— YOUR INSTRUCTIONS —
From the entries below, tally the lines with "Design" in them and reply with that figure only.

── MATERIAL SHOWN ──

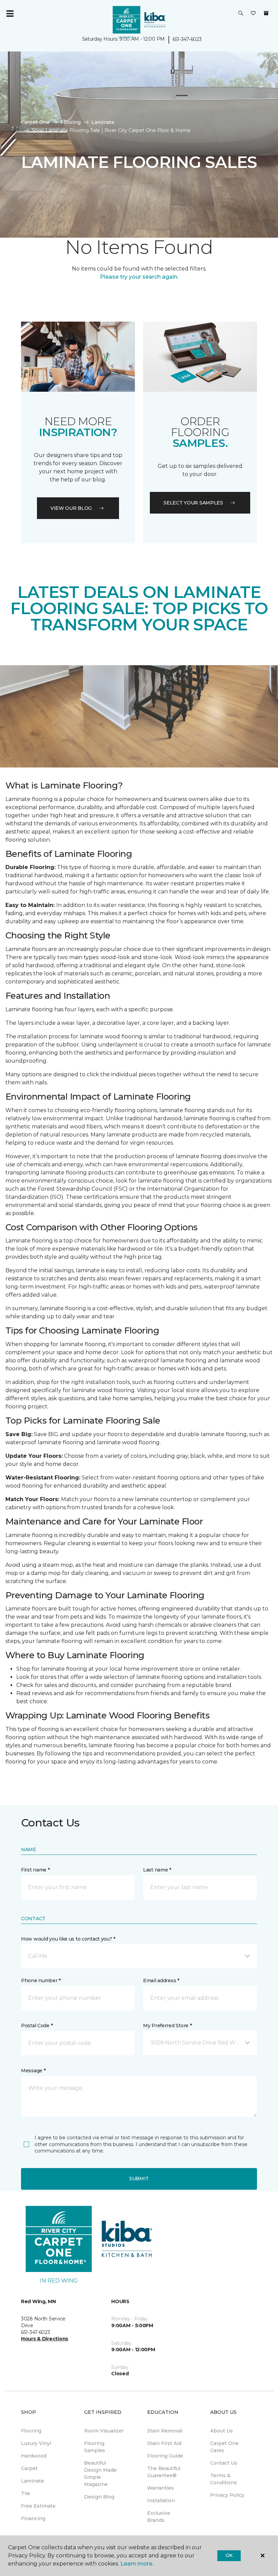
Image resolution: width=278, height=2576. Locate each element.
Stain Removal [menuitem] (164, 2431)
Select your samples (193, 503)
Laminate (103, 122)
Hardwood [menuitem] (33, 2456)
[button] (240, 13)
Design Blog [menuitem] (99, 2497)
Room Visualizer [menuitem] (104, 2431)
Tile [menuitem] (25, 2493)
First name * (35, 1869)
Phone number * (41, 1980)
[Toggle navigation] (9, 13)
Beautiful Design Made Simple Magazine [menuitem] (100, 2473)
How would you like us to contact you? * (68, 1938)
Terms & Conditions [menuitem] (223, 2479)
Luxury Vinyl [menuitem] (36, 2443)
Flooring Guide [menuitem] (165, 2456)
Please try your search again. (139, 277)
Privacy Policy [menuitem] (227, 2495)
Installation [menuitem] (161, 2500)
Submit (139, 2178)
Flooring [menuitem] (31, 2431)
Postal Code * (37, 2025)
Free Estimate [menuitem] (38, 2506)
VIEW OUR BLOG (71, 508)
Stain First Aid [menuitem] (164, 2443)
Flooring (70, 122)
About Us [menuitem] (221, 2431)
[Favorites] (253, 13)
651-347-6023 (187, 39)
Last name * (157, 1869)
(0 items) (266, 13)
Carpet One (35, 122)
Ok (229, 2555)
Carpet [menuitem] (29, 2468)
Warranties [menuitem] (160, 2488)
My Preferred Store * (167, 2025)
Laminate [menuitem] (32, 2481)
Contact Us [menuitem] (223, 2463)
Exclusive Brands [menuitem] (158, 2516)
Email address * (161, 1980)
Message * (33, 2070)
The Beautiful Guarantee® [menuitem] (163, 2471)
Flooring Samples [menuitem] (94, 2446)
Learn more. (136, 2563)
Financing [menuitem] (33, 2518)
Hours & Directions (44, 2339)
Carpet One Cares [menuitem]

───

— ANSWER BELOW —
2